Making Your Makerspace Work | Part 2

The following is an abridged transcript of a lecture I gave for an ALSC online workshop I taught from 2017-2018.

Last week we discussed about selling the idea of a makerspace to leadership and various places to find inspiration for your own spaces. This week I want to briefly discuss launching your makerspace which includes staffing, training, and developing policies and procedures for your users.

Let’s start with staffing – even if you are not ready to hire any employees, it’s good to at least start thinking about it. Maybe it’s just you or a few select staff at your organization who have already been chosen for the task – great! You don’t have to worry about external interviews. Still, stay tuned because I think some of the following will still be helpful. Again, every organization is different and will handle hiring differently, but these are some helpful tips that I have developed over the years.

Hire for customer service, not technical skills. I wholeheartedly believe that tech can be taught, but customer service cannot. Employees either have good customer service skills or they do not. I wish more IT help desks followed the service-over-tech philosophy. This is usually simple to spot in a candidate just by how they interact with you. Are they pleasant and personable? Empathetic?

Keep the interview questions open ended and ask for specific examples. Here are a few of my interview questions – so act surprised if I ever interview you for a position:

Tell me about a time you dealt with an irate customer? What happened and what was the outcome?

Tell me about a time when you had to make a difficult decision at work and there was no one else, manager or otherwise, to consult. What happened and what was the result?

Not all of your questions have to follow this structure, of course. There are plenty of other practical questions. Why do you want to work at the library? This position includes weekends – do you anticipate any conflicts?

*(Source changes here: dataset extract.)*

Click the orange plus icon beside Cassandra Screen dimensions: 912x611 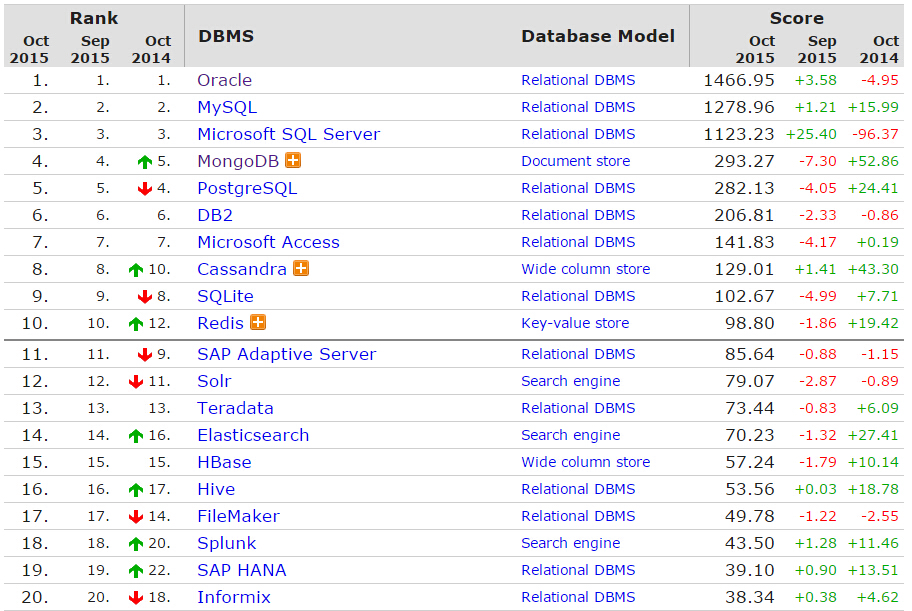tap(301, 268)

Now that you have hired your dream team, let’s talk a bit about training them. Again, I hire for customer service, which can potentially require a bit more employee training up front, but I think the payoff is worth it. If quality customer service is not present in the makerspace, the students won’t come back – or they will, at best, avoid the space until a teacher requires they use it. In order to build a culture of making, we need to encourage students to explore the space freely while we provide the support they need. Most students will not use the space on their own – it’s intimidating.  We’ll talk more about a culture of making and the intimidation factor in another session.

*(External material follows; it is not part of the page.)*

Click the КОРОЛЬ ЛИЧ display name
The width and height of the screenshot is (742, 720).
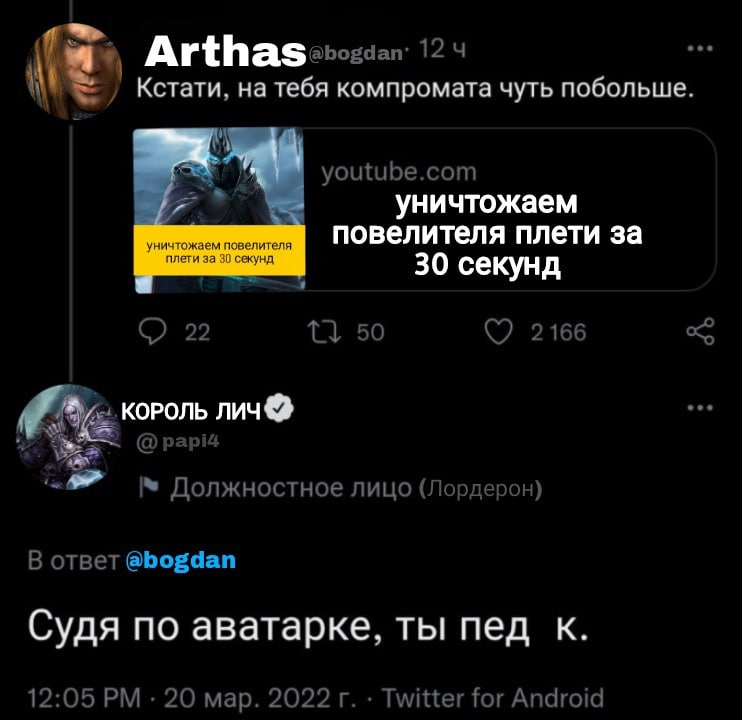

Every makerspace team member will have their own strengths and weaknesses. There is no getting around this, but you can use this to your advantage. Some might be better at 3d printing, others might be experts at wordworking. Try to identify these strengths quickly and encourage your employees to continually improve skills in areas they are most interested in. The more they are interested in a topic, the more willing they will be to learn more about it. You can figure these out informally through observation (or by asking), or more formally by using an interest survey or similar tool to gather data. It is part of your role as a manager to encourage your employees to improve. I only succeed when my employees succeed. That said, not everyone can only do the tasks that they enjoy – we all have to put the gloves on or stock golf pencils sometimes.

That’s why it is important that each of my employees can deliver the same basic levels of service – even outside of their strong areas. For sake of consistency, I require each of my employees to go through a 3 month training process that consists of 3 tiers. After one month, employees are required to independently do A, B, and C. After 2 months, they can do these more advanced things. After 3 months, they can competently operate every piece of equipment in the makerspace. In the spirit of making, I make the training self-guided. Although I am always open to questions, I encourage employees to work together to prepare for the monthly assessments. I schedule an hour with an employee for each tier, print out the checklist of requirements, and have them demonstrate each item. I do not offer assistance during the assessment.

You have hired and trained your staff – and you are almost ready for prime time! The last step of preparation is determining the policies that you will use to make sure your space is not only safe for use, but also appropriately aligned with your mission statement or institutional policies. Some policies will only become policies after something happens. For example, I had a student covertly using our 3d printers to start a fidget spinner business. Although I applaud his business sense, once discovered, we had to start charging him for printing filament that he uses to print his inventory. This policy is now reflected on our web site. There is no way we could have planned for this, but we adapted appropriately.

Other policies are more straightforward. If you charge for materials, how much do you charge? Do you have adequate insurance coverage? Do you impose a time limit on some of the equipment to maximize the number of people who use it? Do we require students to wear headphones when listening to music? Are snacks allowed? There are plenty of other considerations, but whatever you decided, make policies easy for students to understand and easy to enforce.